> _Artículo_
------------------------------------

El libro, ese amigo fiel

Estantería de libros antiguos

Hace unos meses, estaba tomando mi café matutino, instalado en una de las mesas de la cafetería de la Facultad de Letras de la UAB y enfrascado en la lectura del libro de Juan Eslava GalánDe la alpargata al seiscientos”. Una camarera, como de costumbre, recogía las mesas. Al llegar a mi altura, me dijo: “Hoy estás solo”. A lo que yo le respondí: “Nunca se está solo, si tienes un libro abierto y en las manos”. Traigo a colación esta anécdota personal para contextualizar el objeto de mi reflexión de hoy: el “libro”, ese gran amigo, siempre disponible, paciente y fiel,  Cicerón dixit; y la “lectura”, esa actividad tan gratificante y tan fundamental pero, al mismo tiempo, tan desprestigiada y olvidada, por desgracia, hoy en día.

En la sociedad actual (y cada vez más, en la futura), los ciudadanos debemos hacer frente a dos enemigos letales para la salud, tanto psíquica como somática: por un lado, el “individualismo” galopante; y, por el otro, la “soledad”, hija del individualismo y de un déficit comunicativo cada vez mayor. Para escapar y protegerse de esta espada de Damocles que es la soledad, los seres humanos nos estamos auto-engañando masivamente con ciertos “gadgets”, que crean la ilusión de establecer lazos y de crear redes de amigos.

Cuando hablo de “gadgets” me refiero al uso inapropiado de las tecnologías de la información y la comunicación (las TIC), y, en particular, de las redes sociales y de ese artilugio, pegado a cada ser humano, que es el móvil. En realidad, estos medios nos aíslan al crear un espejismo de comunicación. Y, de esta forma, se incrementa, aún más, el individualismo, la soledad y el “spleen” de vivir.

Los usuarios de los móviles y de las redes sociales estamos confundiendo, como subrayó muy acertadamente el Papa Francisco en una entrevista reciente, el hecho de “estar conectados”, que es una cuestión técnica y mecánica, con el hecho de “estar comunicados”, que es algo muy diferente y que implica compartir, intercambiar, poner en común para transformar y hacer crecer al otro.

Y, en base a esta confusión, pensamos y creemos que no estamos solos y que tenemos cientos o miles o millones de amigos gracias a Facebook, a Twitter, a Instagram, etc. ¡Craso error!

 En estos contextos y en estos medios, emplear el término “amigos” es utilizar la palabra en vano y prostituir el lenguaje. Estos amigos virtuales no son amigos y se puede afirmar que no llegan ni siquiera a la categoría de “conocidos”. Son simplemente un espejismo de la verdadera amistad y un auto-engaño.

En efecto, como dice el refrán castellano, los auténticos amigos  se cuentan con los dedos de una mano y nos sobran dedos. Por eso, ¡menos lobos, Caperucita, con los cientos o miles o millones de amigos, conseguidos gracias a las redes sociales!

------------------------------------

> _Ítems facilitados_
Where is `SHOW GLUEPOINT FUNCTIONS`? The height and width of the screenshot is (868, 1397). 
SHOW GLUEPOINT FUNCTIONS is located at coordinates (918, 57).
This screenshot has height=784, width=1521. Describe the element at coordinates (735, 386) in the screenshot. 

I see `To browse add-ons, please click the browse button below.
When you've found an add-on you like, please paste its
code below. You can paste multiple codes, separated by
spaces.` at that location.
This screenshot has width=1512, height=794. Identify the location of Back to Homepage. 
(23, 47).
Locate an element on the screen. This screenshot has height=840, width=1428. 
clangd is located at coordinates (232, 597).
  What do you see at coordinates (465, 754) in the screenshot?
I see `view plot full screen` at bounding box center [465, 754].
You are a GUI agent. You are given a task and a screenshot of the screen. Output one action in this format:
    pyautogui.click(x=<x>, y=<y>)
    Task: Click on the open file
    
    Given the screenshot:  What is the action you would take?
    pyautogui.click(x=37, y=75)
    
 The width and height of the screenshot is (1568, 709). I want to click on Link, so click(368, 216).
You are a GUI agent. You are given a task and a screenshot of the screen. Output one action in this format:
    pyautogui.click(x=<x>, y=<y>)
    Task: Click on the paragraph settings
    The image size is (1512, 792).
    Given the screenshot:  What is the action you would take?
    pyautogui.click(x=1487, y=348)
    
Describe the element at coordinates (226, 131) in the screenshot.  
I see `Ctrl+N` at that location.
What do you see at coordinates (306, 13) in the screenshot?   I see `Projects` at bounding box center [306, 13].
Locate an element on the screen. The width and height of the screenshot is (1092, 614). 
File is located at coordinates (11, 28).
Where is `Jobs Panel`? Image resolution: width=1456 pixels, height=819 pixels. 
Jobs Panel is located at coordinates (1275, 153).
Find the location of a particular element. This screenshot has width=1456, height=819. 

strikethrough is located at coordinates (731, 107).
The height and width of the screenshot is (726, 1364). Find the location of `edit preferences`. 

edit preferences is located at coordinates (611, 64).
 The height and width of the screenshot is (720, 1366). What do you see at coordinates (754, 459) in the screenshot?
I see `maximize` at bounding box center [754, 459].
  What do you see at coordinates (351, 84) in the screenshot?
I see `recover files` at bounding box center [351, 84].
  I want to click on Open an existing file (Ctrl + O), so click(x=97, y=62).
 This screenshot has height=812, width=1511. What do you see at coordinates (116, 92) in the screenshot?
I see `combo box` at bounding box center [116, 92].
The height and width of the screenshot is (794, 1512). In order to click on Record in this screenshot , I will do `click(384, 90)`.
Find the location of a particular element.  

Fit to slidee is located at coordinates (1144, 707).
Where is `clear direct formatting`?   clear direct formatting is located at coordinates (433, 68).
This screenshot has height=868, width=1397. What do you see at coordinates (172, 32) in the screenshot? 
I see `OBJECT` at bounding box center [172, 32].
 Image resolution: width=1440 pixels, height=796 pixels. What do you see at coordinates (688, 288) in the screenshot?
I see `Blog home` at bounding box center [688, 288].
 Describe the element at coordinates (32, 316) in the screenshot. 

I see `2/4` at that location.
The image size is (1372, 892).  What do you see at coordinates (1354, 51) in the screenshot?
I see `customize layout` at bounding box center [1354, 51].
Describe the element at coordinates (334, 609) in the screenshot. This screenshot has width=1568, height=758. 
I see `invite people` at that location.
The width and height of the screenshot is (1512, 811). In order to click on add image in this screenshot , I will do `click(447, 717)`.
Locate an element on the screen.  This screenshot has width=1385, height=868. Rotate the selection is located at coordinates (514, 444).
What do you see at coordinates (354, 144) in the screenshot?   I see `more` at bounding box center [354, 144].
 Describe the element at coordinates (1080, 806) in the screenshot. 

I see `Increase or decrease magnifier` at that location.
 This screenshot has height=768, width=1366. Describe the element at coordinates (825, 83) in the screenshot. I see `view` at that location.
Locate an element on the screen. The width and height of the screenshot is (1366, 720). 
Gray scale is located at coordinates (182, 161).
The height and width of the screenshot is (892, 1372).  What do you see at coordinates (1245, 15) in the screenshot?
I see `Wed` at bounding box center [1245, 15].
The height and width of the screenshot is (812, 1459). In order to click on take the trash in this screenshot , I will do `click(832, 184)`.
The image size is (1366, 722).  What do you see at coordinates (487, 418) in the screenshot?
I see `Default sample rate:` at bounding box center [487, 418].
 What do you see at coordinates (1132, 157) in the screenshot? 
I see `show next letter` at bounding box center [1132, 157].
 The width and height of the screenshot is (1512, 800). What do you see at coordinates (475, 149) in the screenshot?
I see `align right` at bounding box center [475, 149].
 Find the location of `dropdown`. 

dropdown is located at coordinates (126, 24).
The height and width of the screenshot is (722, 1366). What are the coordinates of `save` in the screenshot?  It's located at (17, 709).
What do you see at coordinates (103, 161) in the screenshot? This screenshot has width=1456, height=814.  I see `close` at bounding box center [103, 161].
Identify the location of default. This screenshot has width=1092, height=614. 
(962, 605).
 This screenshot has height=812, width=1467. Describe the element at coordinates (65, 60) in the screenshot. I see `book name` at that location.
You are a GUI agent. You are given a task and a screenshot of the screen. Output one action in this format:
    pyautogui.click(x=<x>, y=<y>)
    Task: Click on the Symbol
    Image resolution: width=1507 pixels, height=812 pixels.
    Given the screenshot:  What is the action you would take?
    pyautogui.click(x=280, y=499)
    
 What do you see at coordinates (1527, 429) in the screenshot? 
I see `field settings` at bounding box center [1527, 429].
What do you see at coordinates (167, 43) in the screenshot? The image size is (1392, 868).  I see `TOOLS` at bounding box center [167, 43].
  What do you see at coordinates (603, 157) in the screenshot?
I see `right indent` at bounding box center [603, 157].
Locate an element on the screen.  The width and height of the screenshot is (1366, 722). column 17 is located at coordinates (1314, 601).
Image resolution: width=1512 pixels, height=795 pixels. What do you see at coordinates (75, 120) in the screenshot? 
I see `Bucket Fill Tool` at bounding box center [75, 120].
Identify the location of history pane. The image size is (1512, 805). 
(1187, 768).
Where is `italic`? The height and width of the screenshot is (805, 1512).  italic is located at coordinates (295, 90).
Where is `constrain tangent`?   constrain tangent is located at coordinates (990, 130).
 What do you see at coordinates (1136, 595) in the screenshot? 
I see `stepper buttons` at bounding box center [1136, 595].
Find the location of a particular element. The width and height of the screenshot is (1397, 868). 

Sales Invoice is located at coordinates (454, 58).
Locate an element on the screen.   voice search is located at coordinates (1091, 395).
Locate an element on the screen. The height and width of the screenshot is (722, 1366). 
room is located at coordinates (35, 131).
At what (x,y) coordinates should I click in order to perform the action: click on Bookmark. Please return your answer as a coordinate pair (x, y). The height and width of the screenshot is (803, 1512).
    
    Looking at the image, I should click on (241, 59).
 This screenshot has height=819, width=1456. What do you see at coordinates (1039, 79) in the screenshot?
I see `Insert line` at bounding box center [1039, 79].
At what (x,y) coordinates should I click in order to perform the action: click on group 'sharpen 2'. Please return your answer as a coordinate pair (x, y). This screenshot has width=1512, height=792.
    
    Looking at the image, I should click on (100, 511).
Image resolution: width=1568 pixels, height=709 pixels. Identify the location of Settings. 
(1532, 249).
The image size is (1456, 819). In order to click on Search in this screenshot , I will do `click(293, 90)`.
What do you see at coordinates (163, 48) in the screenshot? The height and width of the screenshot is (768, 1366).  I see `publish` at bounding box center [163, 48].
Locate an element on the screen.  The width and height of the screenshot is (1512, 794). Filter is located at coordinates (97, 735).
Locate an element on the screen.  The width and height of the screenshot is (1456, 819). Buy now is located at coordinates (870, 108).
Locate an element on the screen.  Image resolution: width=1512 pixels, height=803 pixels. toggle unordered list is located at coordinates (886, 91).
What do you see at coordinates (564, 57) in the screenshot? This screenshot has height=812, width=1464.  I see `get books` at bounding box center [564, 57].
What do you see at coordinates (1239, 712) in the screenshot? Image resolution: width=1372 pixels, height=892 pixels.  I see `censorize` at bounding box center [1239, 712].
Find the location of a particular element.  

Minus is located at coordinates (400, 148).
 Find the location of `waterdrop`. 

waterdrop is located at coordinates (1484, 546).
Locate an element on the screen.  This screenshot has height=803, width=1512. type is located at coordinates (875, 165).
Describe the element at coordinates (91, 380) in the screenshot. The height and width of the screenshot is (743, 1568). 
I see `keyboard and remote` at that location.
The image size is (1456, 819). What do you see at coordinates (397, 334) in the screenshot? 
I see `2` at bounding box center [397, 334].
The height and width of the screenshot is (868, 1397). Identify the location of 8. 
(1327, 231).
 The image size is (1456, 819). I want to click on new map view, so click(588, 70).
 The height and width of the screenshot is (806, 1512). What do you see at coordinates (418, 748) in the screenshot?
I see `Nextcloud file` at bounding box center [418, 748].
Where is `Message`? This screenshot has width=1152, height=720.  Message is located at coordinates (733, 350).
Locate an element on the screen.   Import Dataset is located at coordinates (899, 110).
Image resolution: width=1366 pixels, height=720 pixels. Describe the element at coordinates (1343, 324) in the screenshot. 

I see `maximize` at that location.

------------------------------------

> _Tareas_
a: Traduce al inglés esta oración del artículo sobre el libro y la lectura: "En realidad, estos medios nos aíslan al crear un espejismo de comunicación."
b: Prosigue el artículo sobre el libro y la lectura a partir de su última oración.
Los ítems no son necesarios para resolver nada de lo que aquí se pide.

> _Respuestas por tarea_
a: In reality, these media isolate us by creating a mirage of communication.

b:
Para destetarnos de estas ilusiones y quimeras comunicativas —creadas por los móviles y las redes sociales— y hacer frente al individualismo, a la soledad y al sucedáneo de la comunicación imperante —verdaderas epidemias en las sociedades modernas— disponemos de dos antídotos o vacunas muy eficaces, que perjudican seriamente nuestra soledad y también nuestra incultura: el “libro” y la “lectura”.

Estos dos términos designan dos realidades interdependientes, que se implican necesariamente. Es una verdad de Pero Grullo afirmar que, sin libro, la lectura sería imposible; y que la lectura es la que justifica la existencia del libro al que, por cierto, da vida.

 

Además, entre el escritor y el lector se produce también una fuerte interdependencia, que Michel de Montaigne expresó magistralmente cuando escribió que la palabra o el texto son mitad del que habla o escribe y mitad del que escucha o lee (Les Essais, Livre III, Cap. XIII: “De l’expérience”).

Este punto de vista fue argumentado y corroborado por el semiólogo francés Roland Barthes, que puso el acento también en esta simbiosis entre el escritor y el lector, al afirmar que el lector es el que pone siempre el punto final a un libro y el que lo preña de sentido. Sin él, el libro sería letra muerta, sin vida.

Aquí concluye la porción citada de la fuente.